- Task description:
Copy the part of the material that opens with the line containing "You are a computer-use agent." and closes with the line containing "pos(217,270)", leaving out the pictures.

- Input material:
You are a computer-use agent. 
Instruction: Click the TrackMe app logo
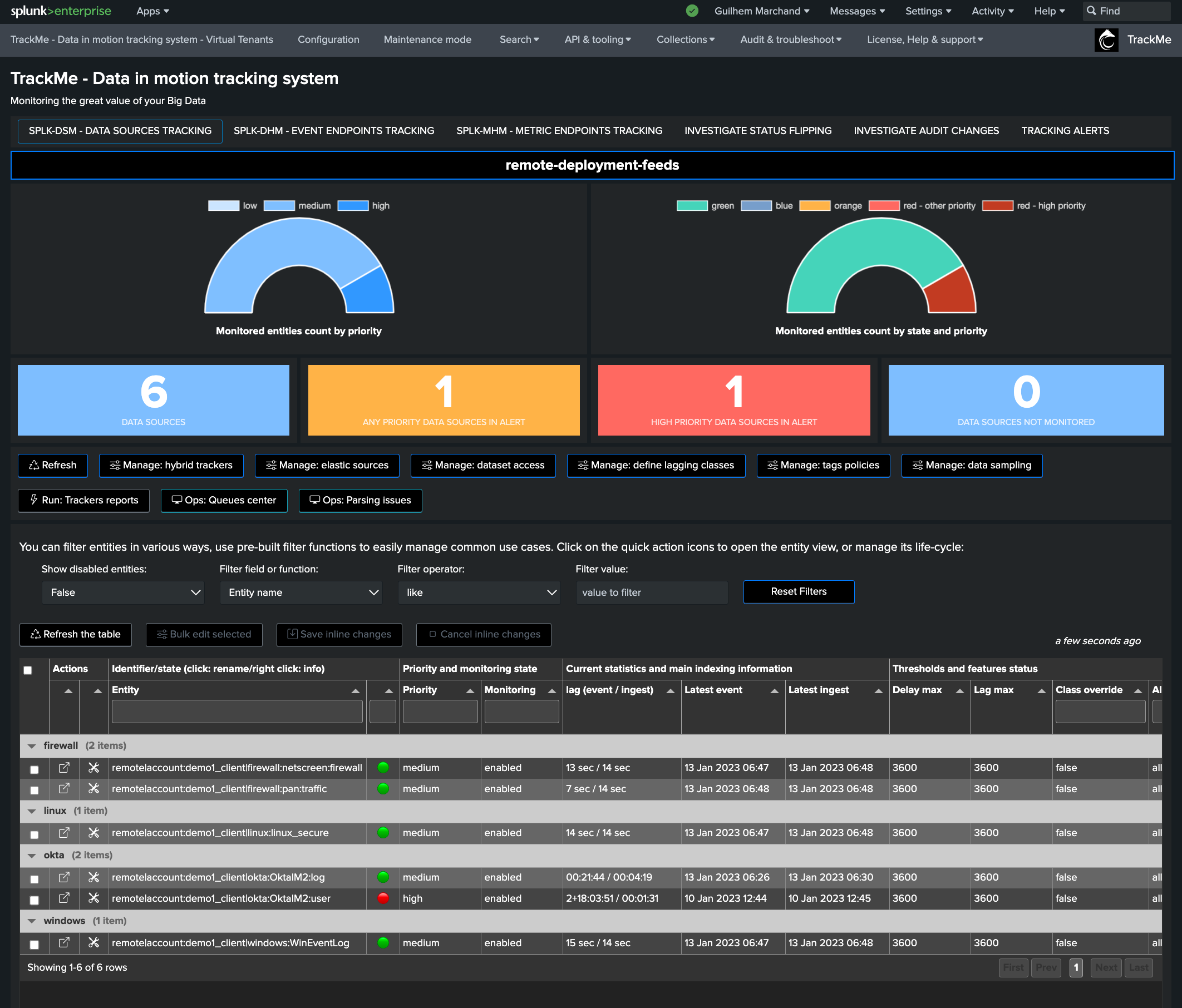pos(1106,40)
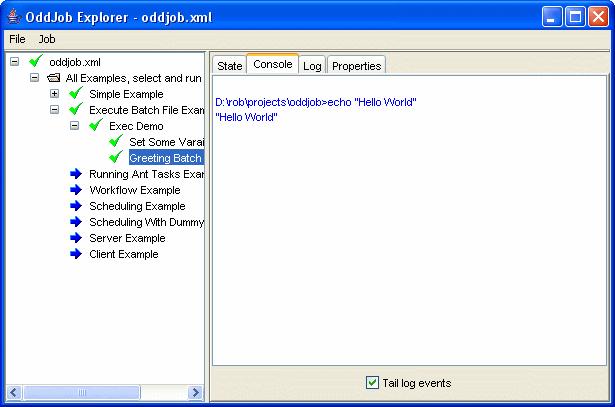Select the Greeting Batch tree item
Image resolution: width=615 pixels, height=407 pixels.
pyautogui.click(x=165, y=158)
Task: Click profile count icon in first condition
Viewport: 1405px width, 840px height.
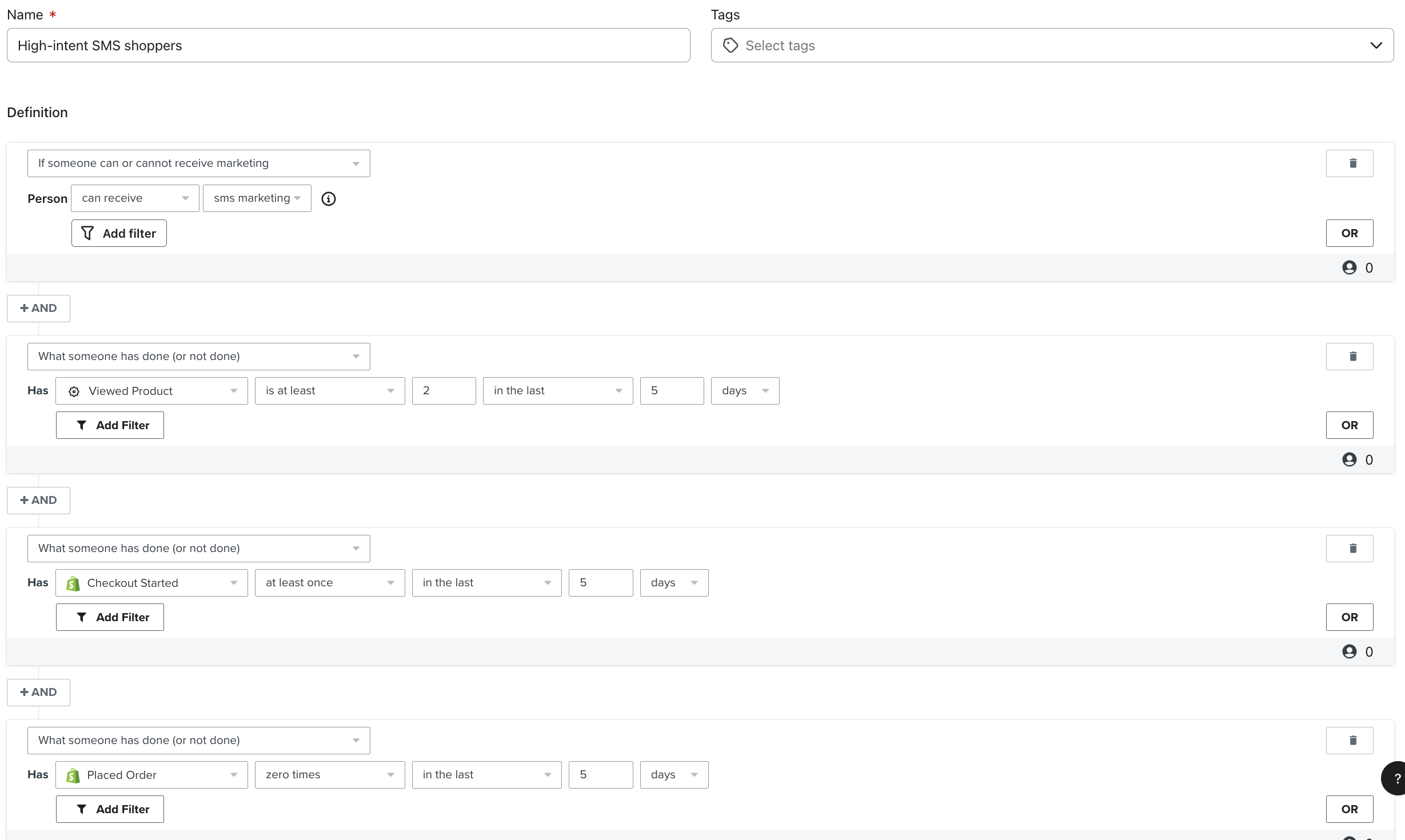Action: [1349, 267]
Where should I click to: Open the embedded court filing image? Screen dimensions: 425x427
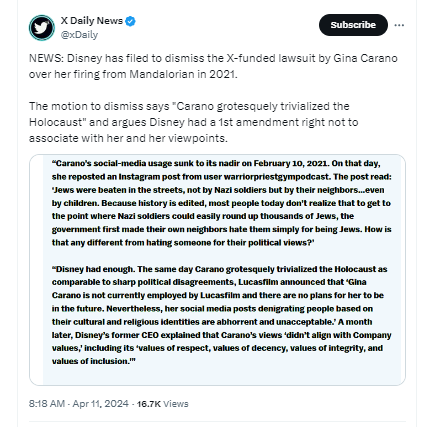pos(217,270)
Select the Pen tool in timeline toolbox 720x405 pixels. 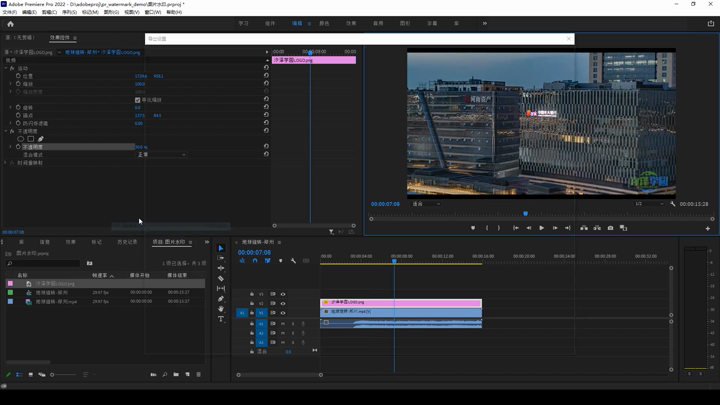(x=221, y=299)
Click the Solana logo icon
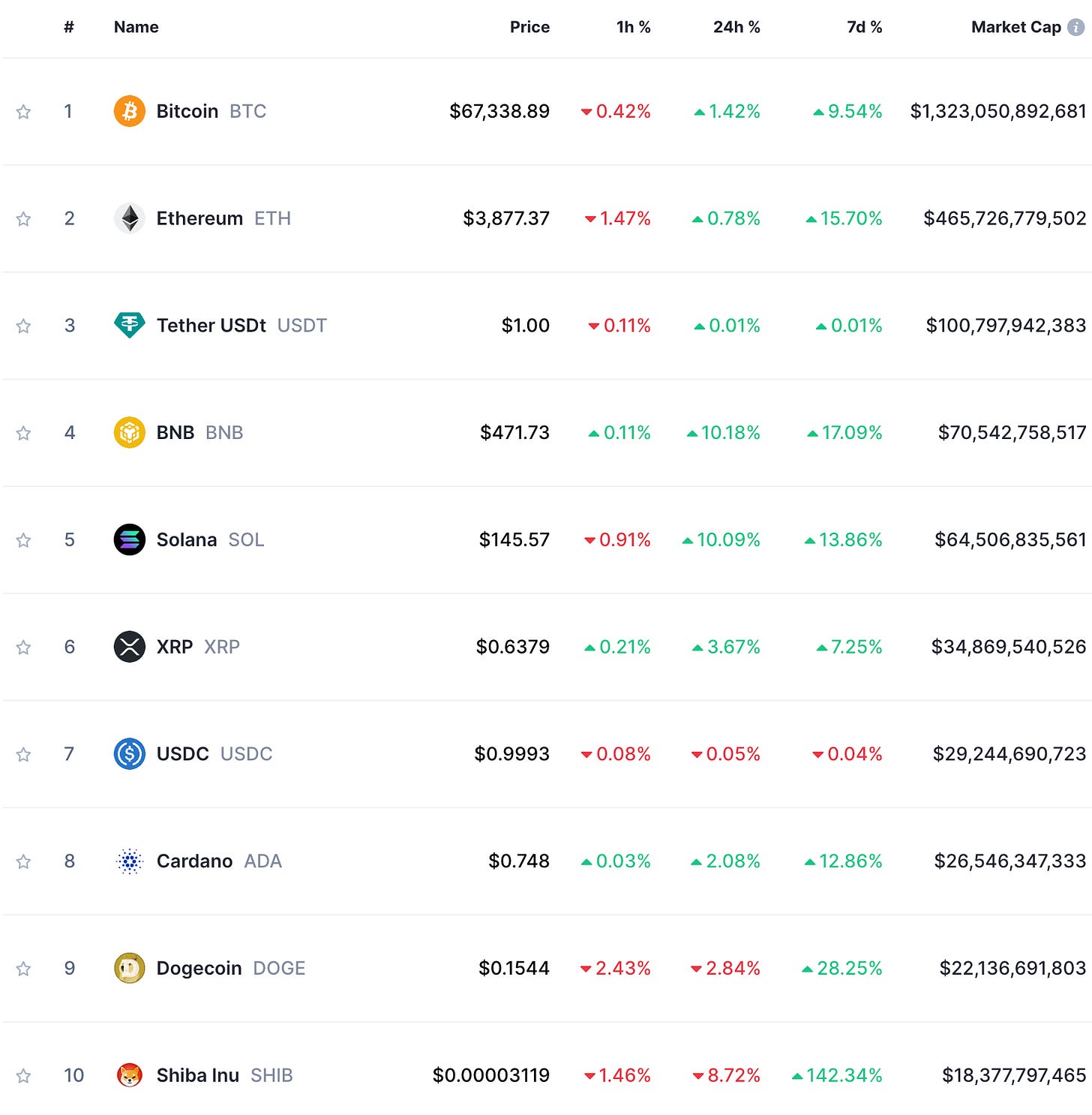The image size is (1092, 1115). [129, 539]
...
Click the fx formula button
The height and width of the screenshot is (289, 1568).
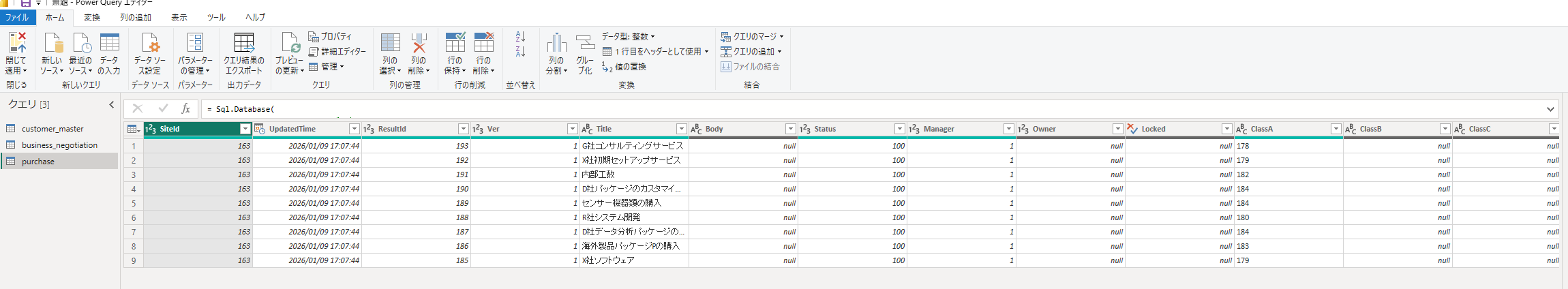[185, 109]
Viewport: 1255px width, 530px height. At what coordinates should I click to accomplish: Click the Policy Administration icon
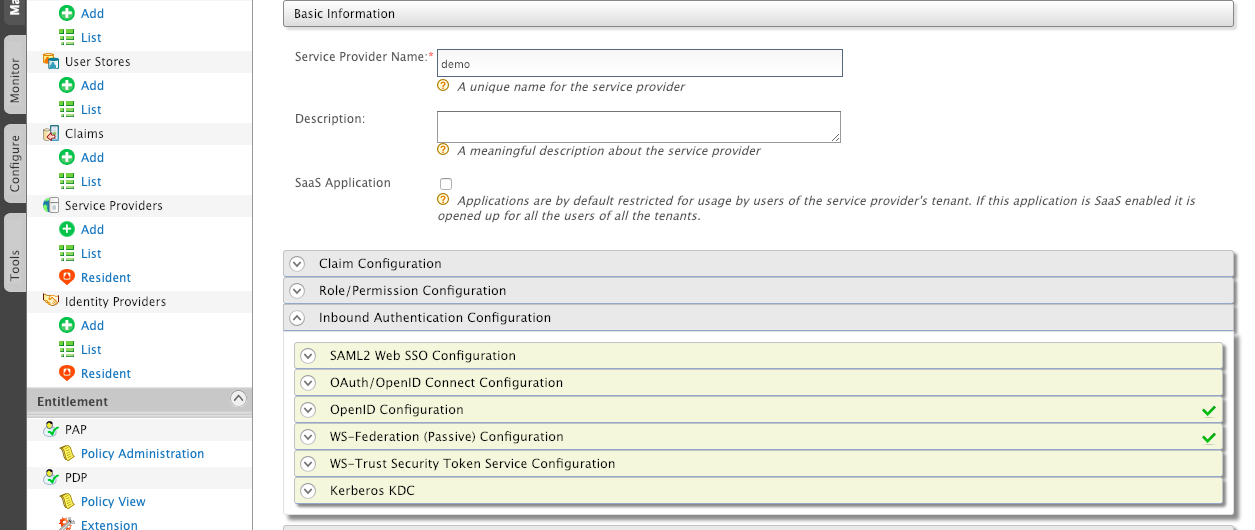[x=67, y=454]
==
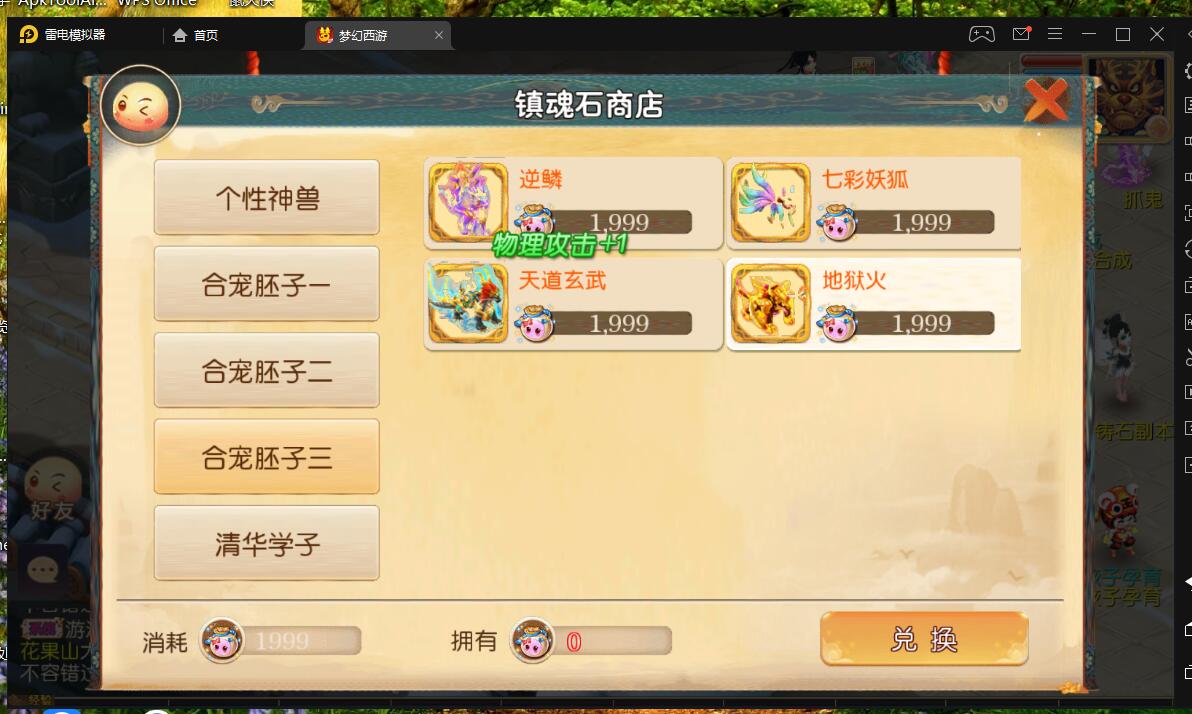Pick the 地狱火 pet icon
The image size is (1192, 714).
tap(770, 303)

- Solved exercise:
You are a computer-use agent. 
Instruction: Click the TrackMe app logo
pos(1106,40)
Select the Greeting Batch tree item
Image resolution: width=615 pixels, height=407 pixels.
pyautogui.click(x=165, y=158)
Task: Click profile count icon in first condition
Viewport: 1405px width, 840px height.
Action: [1349, 267]
Where should I click to: Open the embedded court filing image? Screen dimensions: 425x427
pos(217,270)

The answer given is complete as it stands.